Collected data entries
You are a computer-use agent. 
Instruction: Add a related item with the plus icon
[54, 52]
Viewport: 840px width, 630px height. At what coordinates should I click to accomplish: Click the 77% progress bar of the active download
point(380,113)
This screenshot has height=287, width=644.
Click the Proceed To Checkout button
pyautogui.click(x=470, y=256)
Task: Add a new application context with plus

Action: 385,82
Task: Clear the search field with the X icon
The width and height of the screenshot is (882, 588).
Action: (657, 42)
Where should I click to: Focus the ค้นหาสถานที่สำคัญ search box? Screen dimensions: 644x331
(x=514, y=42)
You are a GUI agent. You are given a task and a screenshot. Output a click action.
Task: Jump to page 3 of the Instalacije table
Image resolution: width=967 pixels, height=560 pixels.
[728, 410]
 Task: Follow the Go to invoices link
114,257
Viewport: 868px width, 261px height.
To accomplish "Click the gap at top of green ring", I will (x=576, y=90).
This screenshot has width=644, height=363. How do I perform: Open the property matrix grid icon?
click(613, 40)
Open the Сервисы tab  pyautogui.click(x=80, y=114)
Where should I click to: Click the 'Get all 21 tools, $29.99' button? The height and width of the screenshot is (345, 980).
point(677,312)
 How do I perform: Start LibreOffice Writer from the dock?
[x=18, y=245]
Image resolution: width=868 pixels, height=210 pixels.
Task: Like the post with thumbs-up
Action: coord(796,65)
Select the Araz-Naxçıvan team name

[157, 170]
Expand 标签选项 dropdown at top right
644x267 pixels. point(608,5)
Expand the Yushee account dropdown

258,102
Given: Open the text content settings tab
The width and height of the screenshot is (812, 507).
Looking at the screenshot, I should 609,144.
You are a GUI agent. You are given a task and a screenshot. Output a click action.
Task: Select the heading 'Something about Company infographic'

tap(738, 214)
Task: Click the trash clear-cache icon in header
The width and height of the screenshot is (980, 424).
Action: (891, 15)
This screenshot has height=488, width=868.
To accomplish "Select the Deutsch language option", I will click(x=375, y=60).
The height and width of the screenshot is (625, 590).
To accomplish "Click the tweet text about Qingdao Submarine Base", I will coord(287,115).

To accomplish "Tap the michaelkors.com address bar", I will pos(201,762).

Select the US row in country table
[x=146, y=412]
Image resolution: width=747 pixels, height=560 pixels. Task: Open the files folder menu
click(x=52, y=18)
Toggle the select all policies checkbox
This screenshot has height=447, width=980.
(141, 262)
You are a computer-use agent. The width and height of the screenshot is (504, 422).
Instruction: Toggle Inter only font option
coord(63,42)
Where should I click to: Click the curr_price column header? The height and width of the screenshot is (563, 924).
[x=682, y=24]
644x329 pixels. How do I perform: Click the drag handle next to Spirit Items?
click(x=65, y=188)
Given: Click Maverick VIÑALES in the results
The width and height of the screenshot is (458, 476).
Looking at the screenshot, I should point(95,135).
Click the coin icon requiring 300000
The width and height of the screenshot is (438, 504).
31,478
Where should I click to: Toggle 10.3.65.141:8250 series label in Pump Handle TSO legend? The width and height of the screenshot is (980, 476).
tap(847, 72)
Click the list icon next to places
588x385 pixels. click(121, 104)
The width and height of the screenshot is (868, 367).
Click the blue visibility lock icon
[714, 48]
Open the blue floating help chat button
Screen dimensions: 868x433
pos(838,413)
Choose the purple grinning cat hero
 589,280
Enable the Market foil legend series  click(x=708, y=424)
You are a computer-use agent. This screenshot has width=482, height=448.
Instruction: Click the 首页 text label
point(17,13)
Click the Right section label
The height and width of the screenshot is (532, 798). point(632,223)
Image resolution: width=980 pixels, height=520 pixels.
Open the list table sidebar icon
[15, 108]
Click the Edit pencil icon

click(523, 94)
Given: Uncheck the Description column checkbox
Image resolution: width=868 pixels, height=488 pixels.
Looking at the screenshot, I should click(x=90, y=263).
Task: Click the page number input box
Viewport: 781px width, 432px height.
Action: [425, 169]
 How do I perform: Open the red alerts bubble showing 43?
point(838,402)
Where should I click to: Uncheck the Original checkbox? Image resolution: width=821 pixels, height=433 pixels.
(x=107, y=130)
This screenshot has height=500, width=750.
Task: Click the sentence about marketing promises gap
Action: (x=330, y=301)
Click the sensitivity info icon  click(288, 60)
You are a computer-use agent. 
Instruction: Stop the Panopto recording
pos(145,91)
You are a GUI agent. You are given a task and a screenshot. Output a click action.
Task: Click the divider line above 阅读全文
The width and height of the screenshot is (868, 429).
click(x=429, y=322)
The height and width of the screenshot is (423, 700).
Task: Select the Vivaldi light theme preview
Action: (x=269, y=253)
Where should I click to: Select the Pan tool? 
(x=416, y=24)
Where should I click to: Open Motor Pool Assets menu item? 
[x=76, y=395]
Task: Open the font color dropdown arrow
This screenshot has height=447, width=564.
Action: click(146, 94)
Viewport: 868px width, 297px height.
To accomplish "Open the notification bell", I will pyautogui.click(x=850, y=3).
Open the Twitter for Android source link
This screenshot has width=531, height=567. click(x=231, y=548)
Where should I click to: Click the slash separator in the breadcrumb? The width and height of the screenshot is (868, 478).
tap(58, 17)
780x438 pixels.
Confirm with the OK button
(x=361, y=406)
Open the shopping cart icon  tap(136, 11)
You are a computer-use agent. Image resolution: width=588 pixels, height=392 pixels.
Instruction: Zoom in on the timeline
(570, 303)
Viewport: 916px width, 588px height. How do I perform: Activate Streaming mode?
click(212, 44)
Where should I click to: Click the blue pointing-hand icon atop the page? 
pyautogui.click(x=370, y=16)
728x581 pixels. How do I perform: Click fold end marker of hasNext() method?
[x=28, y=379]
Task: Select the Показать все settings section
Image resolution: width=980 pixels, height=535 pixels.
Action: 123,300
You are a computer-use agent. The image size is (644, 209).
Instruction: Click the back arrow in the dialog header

TASK DETAILS
From the records above, report the count of lines containing "computer" and nothing more.

PROBLEM SOLUTION
6